(Stored data entries)
· · · ·
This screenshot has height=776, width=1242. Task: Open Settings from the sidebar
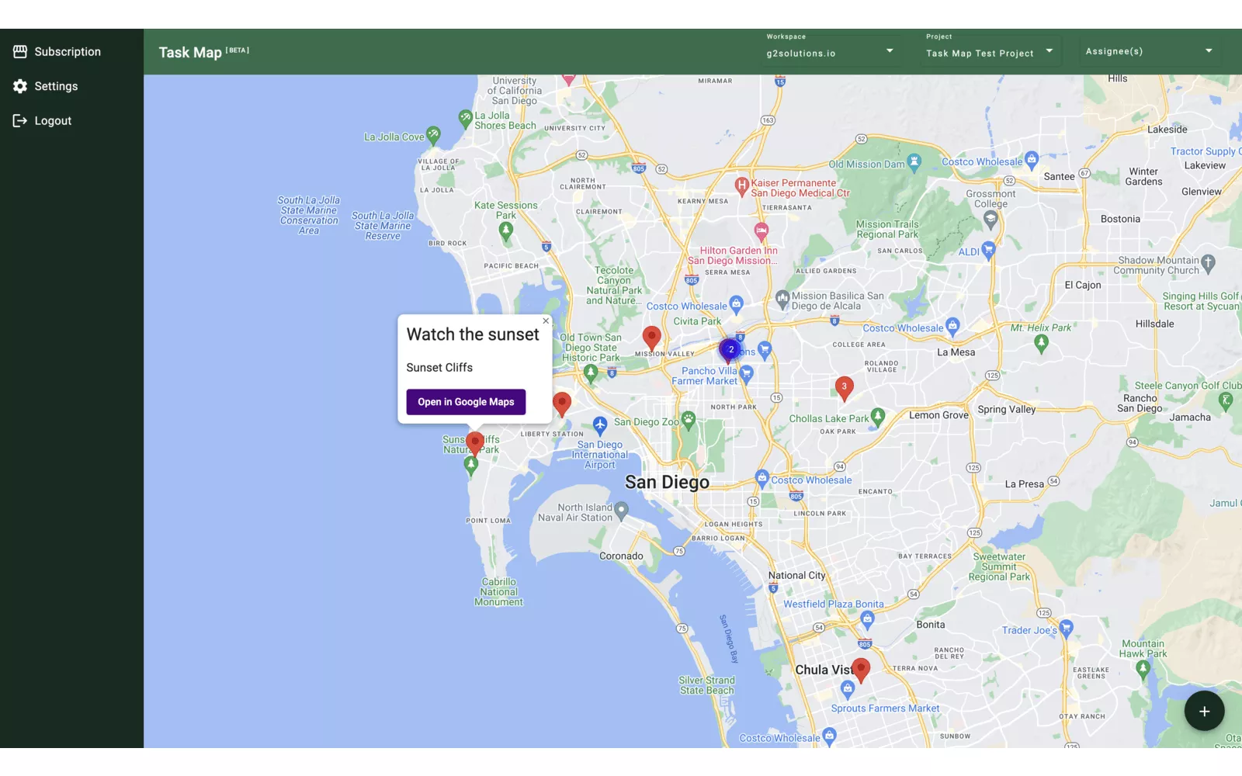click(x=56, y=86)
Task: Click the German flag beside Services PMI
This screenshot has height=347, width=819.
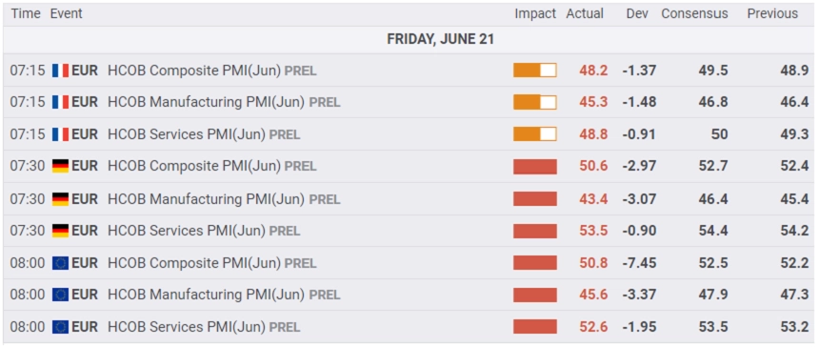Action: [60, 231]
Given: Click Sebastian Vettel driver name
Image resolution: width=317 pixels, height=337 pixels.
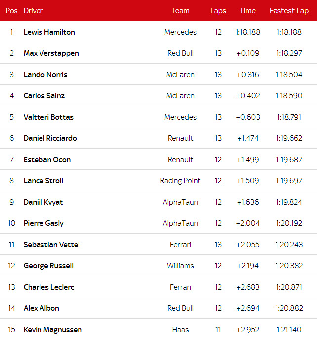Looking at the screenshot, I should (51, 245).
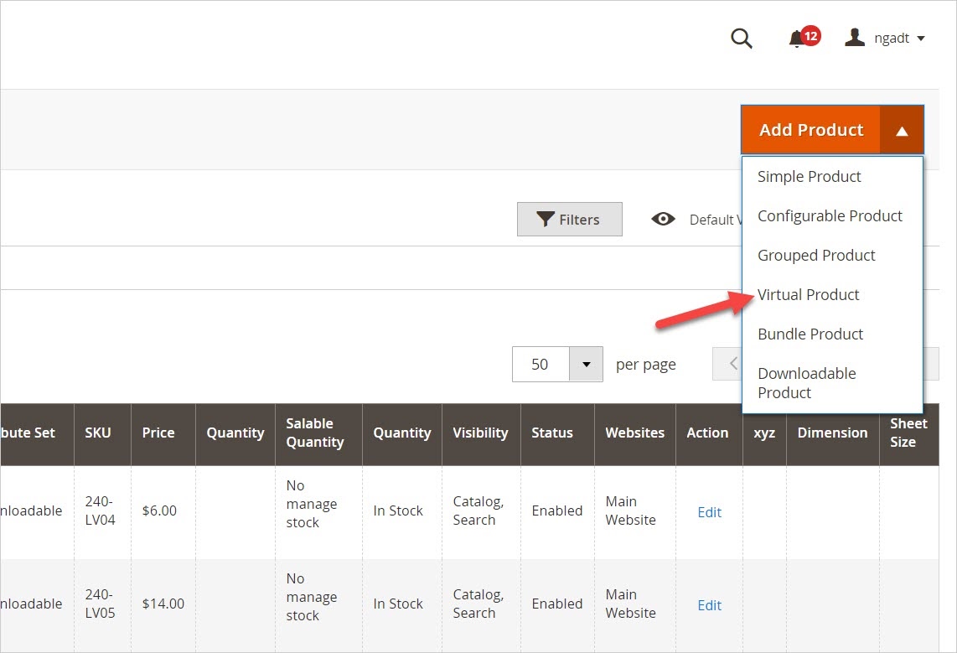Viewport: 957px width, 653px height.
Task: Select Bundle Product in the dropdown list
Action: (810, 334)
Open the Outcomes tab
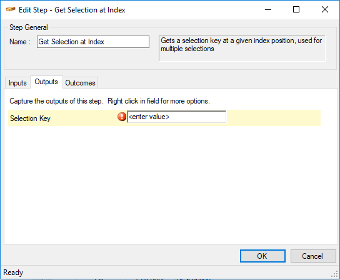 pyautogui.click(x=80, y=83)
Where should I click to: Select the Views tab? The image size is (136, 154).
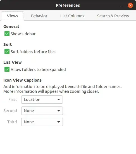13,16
· · · ·
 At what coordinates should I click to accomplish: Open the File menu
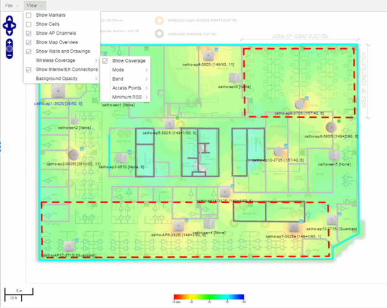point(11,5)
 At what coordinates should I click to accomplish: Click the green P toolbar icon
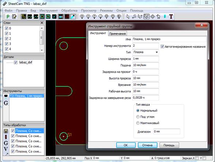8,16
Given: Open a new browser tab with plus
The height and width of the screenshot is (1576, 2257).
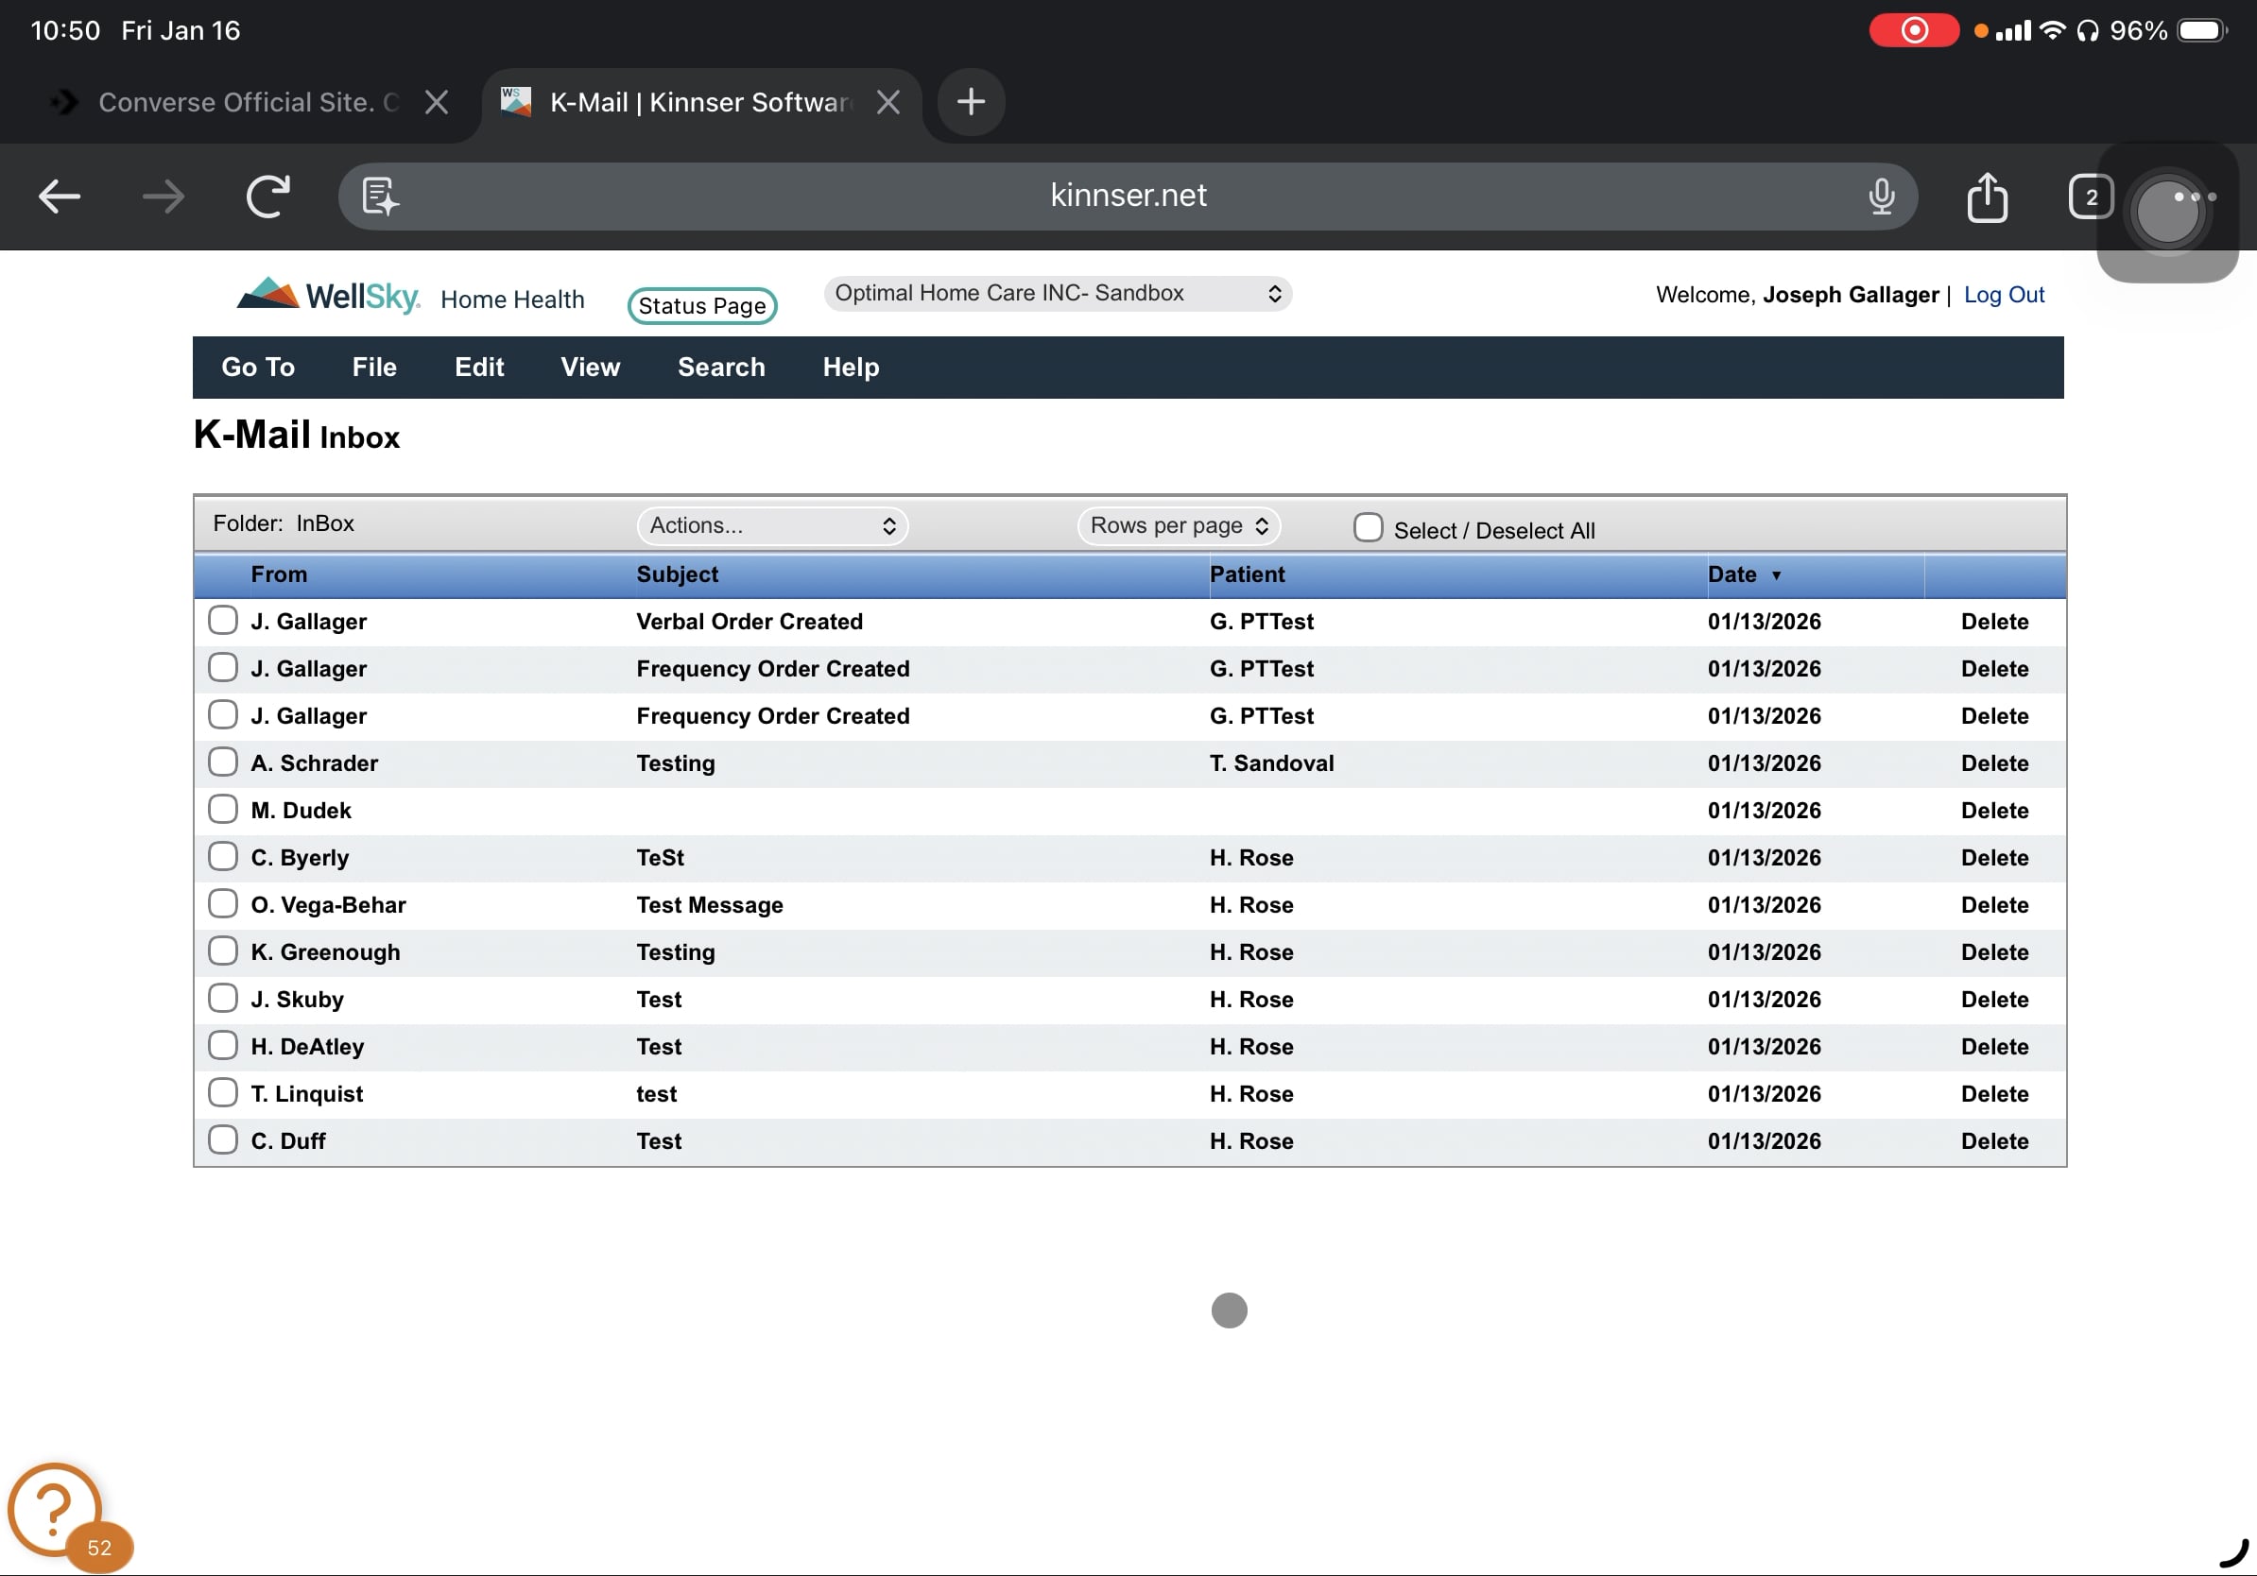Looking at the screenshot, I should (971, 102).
· · · ·
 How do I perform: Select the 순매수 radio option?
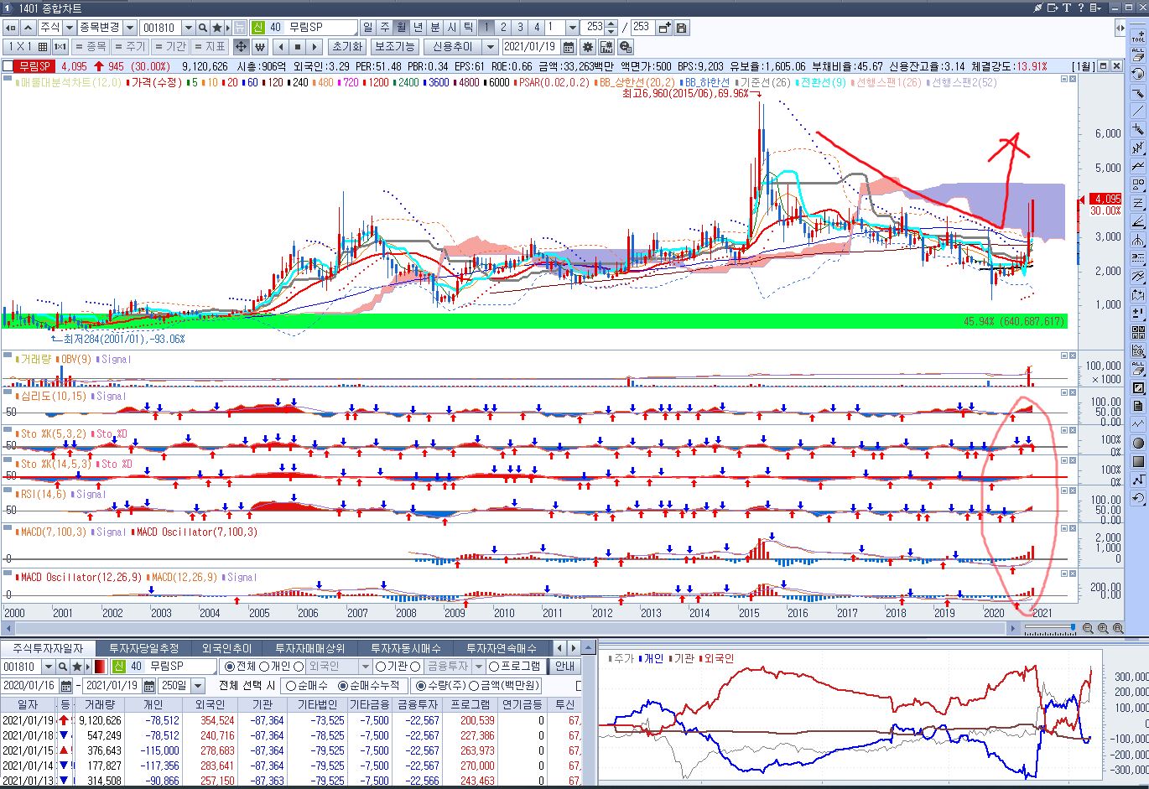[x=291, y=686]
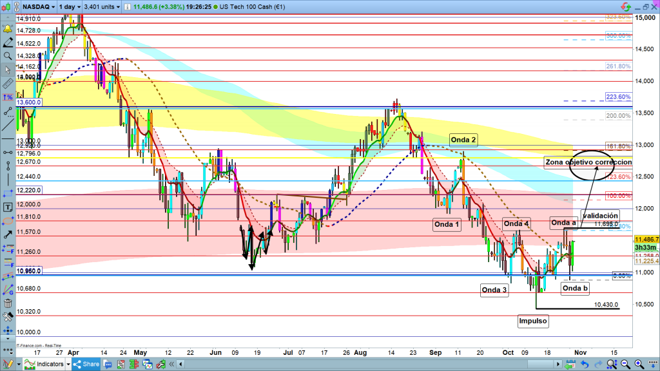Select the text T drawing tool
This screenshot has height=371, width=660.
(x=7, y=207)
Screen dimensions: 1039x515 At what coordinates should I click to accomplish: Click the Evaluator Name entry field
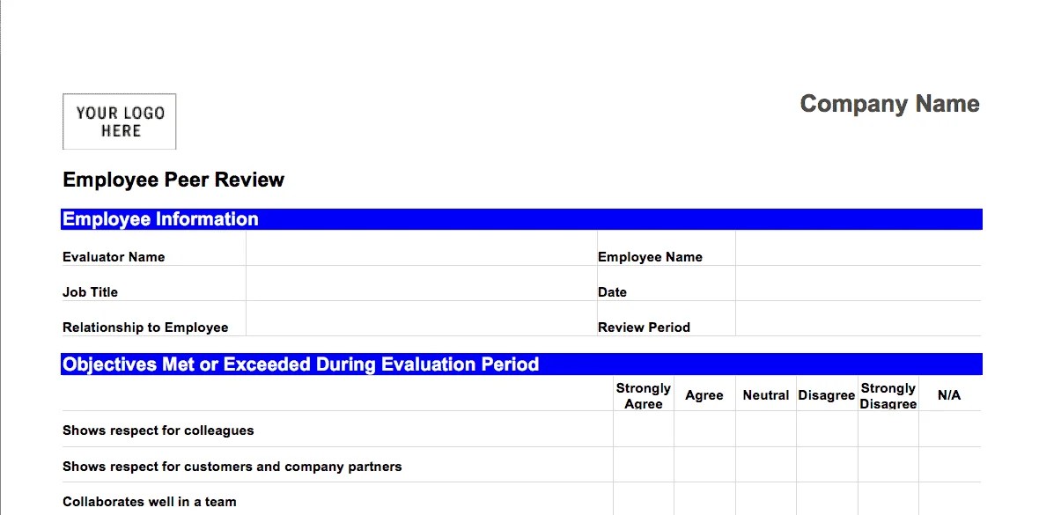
· · · ·
Write only the number of lines above in which the word "Given" is found.

# Written solution
2